__Fragmento seleccionado__
━━━━━━━━

Cuando en México se habla de que es necesario que España, e incluso el Estado Vaticano, pidan perdón a nuestro país por los excesos de la conquista y la evangelización, se pone en el centro de la discusión un argumento ignorante, maniqueo y tramposo para manipular a masas de resentidos, pero además se idealiza y vuelve canon del populismo de hoy una visión “casi” cavernícola de la historia. Vista desde el presente, como diría Hugh Thomas, “la historia es lo que ocurrió en el contexto de lo que pudo haber ocurrido”.
Cuando los temas migratorios salen a relucir y detonan la reaparición de los profesionales del antiyanquismo, que en México son legión, inmediatamente resurge una visión de la historia que hace de EE.UU el lobo feroz, olvidando que el problema no es el poderío del vecino sino nuestra terca debilidad como nación.
Recientemente, hemos vuelto a ver cómo se revive el verbalismo ampuloso y vacío que alude a la soberanía, desconociendo que como categoría jurídica e ideológica comenzó a ser un referente descontinuado a fines del siglo pasado. Lo que yo digo es esto: es bueno y es un gran lujo posmoderno tener principios, aunque sería mejor saber que los principios no son el “quiasmo” de la filosofía, el “talmud” del orientalismo ni el “quibalión” de la soteriología, lo cual significa que los principios no son un homenaje a la inmovilidad ni son eternos, pues su validez radica en su practicidad y en su vigencia a través del tiempo.
La identidad que no es aireada y no concursa ni interactúa con otras identidades, corre el peligro de resecarse y morir en el Santo Grial de su propia monogamia; es decir, en el laberinto de espejos del monógamo. Por irracional que esto sea y parezca, hay quienes tozudamente llevan a México hacia ese laberinto de negrura.
Ni la identidad ni la soberanía de un país son cárcel ni pueden serlo, pese a que los voceros del último de los populismos procuran hacer digerir esa idea a las masas. Masas que, por cierto, ni saben cómo se llaman e ignoran que son masas.
El cuento de que hay una cruzada para defender el control de México sobre sus recursos, porque -según ellos- en esto radica lo que llaman “soberanía energética”, es un cuento que venimos escuchando desde el alba misma del castrismo cubano. México firmó el T-MEC, un instrumento jurídico que da marco al libre mercado y al intercambio comercial entre tres países de América del Norte, y si llega a infringirlo porque un mal entendido nacionalismo así se lo exige, pagará grandes indemnizaciones a sus socios y graves consecuencias internacionales.

━━━━━━━━

[Extractos de datos]

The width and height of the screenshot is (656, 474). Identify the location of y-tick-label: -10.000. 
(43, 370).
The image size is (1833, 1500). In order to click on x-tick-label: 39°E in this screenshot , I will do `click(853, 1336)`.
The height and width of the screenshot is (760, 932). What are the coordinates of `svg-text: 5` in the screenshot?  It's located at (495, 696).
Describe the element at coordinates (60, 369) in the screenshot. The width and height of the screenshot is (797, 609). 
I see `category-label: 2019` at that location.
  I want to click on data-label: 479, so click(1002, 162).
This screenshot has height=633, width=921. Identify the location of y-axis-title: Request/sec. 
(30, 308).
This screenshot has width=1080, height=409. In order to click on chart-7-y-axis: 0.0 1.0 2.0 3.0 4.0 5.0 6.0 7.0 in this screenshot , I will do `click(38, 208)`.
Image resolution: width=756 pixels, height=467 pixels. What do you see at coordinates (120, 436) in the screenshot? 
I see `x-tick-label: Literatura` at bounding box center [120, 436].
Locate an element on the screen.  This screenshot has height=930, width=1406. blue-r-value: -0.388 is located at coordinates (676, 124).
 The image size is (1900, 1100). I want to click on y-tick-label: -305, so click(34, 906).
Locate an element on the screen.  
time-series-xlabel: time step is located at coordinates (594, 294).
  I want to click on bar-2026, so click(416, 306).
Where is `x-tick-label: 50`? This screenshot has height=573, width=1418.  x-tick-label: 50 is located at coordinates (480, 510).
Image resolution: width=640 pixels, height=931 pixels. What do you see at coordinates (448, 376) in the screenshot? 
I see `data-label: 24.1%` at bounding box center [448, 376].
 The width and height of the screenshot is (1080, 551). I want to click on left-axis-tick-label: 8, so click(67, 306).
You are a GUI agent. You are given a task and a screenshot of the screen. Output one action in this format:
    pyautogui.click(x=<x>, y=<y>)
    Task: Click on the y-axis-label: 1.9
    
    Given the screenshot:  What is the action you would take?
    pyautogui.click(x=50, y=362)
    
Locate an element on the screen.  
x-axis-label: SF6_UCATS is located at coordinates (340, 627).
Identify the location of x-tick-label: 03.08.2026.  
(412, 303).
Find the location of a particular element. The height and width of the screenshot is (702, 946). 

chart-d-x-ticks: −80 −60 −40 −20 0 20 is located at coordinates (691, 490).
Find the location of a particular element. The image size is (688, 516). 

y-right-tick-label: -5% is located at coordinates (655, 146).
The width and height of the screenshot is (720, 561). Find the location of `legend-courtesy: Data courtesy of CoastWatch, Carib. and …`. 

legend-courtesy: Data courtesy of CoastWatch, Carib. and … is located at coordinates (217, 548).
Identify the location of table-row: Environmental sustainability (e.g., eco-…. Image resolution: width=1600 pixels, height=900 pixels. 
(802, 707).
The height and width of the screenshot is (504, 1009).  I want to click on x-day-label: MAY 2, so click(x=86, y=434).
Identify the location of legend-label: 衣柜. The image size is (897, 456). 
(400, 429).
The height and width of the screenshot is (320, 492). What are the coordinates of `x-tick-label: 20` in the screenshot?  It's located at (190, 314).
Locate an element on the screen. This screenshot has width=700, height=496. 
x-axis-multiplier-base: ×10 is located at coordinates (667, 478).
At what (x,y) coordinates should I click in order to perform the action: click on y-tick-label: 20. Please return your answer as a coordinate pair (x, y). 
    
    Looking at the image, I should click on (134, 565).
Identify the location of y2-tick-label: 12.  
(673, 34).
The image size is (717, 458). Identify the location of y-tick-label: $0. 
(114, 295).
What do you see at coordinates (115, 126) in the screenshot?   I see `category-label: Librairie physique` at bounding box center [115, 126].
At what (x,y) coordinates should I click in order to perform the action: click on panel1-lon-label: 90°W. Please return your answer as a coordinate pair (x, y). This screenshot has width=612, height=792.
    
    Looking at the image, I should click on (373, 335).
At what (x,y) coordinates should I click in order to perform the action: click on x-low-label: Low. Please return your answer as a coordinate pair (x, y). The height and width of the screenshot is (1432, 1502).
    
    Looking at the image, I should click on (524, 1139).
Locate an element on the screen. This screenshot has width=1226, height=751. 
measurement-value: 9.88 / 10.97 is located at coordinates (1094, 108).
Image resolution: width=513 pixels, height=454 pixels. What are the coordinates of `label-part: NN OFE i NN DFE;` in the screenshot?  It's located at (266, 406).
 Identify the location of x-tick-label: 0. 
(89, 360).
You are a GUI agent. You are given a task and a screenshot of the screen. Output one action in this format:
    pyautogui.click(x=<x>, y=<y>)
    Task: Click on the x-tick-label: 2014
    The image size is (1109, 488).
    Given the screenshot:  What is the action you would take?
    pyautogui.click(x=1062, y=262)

━━━━━━━━

__Consigna__
Escribe la continuación del fragmento sobre la soberanía y la identidad de México, comenzando justo después de su última oración.

__Respuesta__
Pelearse con la historia es un ejercicio de esgrima irreflexivo, inútil y poco recomendable, porque si algo tiene sin cuidado a la historia es el nombre y el encono de quien desea pelarse con ella.
Pelearse con el presente y con el futuro tampoco tiene sentido, porque en tal caso no se tendría nido ni casa tibia en ningún rincón del mundo y bajo las costuras de ningún cielo.
Lo cierto es que, mientras el mundo avanza a gran velocidad a la consolidación del espacio global como espacio de puertas y fronteras abiertas, México hace del ´encierro nacionalista´ la peor de sus apuestas, de la mano de un populismo que ha creado una visión patética, desangelada y terrorífica sobre el futuro.
En alguna ocasión, Pío Baroja escribió que “el nacionalismo es una enfermedad que se quita viajando”.
Por su parte, Albert Camus, uno de los premios nobel de literatura más jóvenes, alguna vez escribió: “Amo demasiado a mi país como para ser nacionalista”. Él, que tanto luchó por la independencia de Argelia frente a Francia, nos dio una lección de lo que es el nacionalismo abierto y, precisamente por abierto, fecundo.
En estos tiempos, no está por demás ironizar contra el orgullo patriótico, como aquel personaje que se burló de quienes se vanagloriaban de haber nacido en Atenas, señalando que tal mérito lo compartían con muchos caracoles y con varias clases de hongos.
El nacionalismo está bien para quien no tenga otro sentido de pertenencia. Si en los aires serenos de la cultura hay alguna raíz de nacionalismo fecundo, en ese es en el que yo creo.
Pisapapeles
El nacionalismo del siglo XXI será un nacionalismo cosmopolita, o no será.